La Chambre criminelle de première instance chargée des crimes financiers a tranché, dans la soirée du lundi avant-dernier, le dossier à charge portant sur d’importantes malversations financières ayant marqué le budget de la Fédération royale marocaine de basketball, il y a près de dix ans. La juridiction a rendu ses jugements à l’encontre des personnes impliquées dans cette affaire, poursuivies en état de liberté, au premier rang desquelles figurent l’ancien président de la fédération, son trésorier ainsi qu’un fonctionnaire relevant du ministère de la Jeunesse et rattaché à la fédération.
La justice a ainsi condamné l’ancien président de la fédération, principal mis en cause dans ce dossier, à deux ans de prison ferme assortis d’une amende de 5.000 dirhams, relate le quotidien Al Akhbar dans son édition de ce mercredi 21 janvier. Le trésorier a, quant à lui, écopé d’une peine d’un an de prison avec sursis, assortie de la même amende. La juridiction a également condamné les deux prévenus solidairement à verser une indemnisation civile au profit de la partie civile, d’un montant de 6 millions de dirhams. En revanche, le troisième accusé, fonctionnaire au ministère de la Jeunesse, a été acquitté des charges retenues contre lui.
Lors de l’audience, la juridiction a exposé en détails les conclusions de l’expertise comptable réalisée sur la période concernée, en présence des avocats de la défense, du représentant du ministère public ainsi que du représentant légal du département de tutelle, qui s’était constitué partie civile dans cette affaire, indique Al Akhbar. Cette expertise, qualifiée de minutieuse, portait sur le budget de la fédération durant la période visée par la plainte, laquelle faisait état de soupçons de détournement et de dilapidation de fonds publics importants destinés au soutien et au développement du basketball au Maroc.
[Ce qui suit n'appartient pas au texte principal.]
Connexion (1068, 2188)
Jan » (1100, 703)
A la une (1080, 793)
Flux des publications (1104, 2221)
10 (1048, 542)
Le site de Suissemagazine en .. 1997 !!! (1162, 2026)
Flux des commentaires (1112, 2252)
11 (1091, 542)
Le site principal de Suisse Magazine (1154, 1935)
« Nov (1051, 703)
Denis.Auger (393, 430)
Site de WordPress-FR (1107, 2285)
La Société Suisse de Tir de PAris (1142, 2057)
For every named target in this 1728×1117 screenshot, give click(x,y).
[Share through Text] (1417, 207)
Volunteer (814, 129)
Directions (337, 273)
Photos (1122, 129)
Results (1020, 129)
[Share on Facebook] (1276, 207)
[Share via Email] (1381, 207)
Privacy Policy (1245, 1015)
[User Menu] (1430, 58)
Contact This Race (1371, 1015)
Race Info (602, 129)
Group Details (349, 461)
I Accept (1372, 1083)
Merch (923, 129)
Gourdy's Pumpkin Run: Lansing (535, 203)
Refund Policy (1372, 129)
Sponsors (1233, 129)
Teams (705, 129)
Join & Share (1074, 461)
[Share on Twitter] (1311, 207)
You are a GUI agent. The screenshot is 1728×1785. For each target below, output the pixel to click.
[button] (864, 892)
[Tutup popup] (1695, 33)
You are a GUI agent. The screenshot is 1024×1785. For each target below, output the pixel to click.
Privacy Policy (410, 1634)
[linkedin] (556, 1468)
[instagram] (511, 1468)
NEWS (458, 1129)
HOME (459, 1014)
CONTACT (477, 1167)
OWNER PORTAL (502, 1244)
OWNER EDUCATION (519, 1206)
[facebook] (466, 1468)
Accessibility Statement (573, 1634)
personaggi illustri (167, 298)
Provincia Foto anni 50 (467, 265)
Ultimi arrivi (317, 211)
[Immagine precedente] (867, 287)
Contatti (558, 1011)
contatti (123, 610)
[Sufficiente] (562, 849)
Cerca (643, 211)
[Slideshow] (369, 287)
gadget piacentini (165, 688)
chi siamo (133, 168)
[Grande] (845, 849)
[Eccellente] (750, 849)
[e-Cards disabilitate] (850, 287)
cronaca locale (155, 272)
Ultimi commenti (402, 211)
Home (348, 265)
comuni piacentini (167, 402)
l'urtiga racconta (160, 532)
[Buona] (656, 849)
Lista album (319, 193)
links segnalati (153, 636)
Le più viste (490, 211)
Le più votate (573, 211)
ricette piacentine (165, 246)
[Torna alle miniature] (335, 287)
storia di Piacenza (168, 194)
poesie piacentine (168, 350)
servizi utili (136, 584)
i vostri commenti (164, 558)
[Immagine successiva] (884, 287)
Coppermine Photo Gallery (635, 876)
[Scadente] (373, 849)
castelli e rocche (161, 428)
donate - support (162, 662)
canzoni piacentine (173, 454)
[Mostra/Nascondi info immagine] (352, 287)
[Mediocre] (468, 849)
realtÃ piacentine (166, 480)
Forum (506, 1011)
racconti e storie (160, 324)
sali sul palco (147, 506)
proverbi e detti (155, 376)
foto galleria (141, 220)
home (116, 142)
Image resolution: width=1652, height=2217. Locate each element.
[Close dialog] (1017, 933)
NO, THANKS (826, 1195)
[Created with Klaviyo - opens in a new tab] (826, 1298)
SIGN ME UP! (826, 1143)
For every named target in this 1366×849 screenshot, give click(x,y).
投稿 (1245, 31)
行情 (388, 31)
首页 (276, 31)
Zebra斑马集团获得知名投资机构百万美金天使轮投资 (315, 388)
L’affaire s’était ébruitée en 2016, à la suite d’opérations d’inspection et d’audit portant sur les finances de la fédération et sur les subventions qui lui avaient été octroyées par le ministère de la Jeunesse et des Sports près de dix ans auparavant. Ces contrôles avaient révélé des irrégularités et des dépassements financiers jugés graves, que les anciens responsables de la gestion sportive au sein de la fédération n’avaient pas été en mesure de justifier. Les investigations faisaient état de dépenses dépassant les 25 millions de dirhams, engagées sans être dûment inscrites dans des lignes budgétaires claires ni rattachées à des postes de dépenses légalement définis.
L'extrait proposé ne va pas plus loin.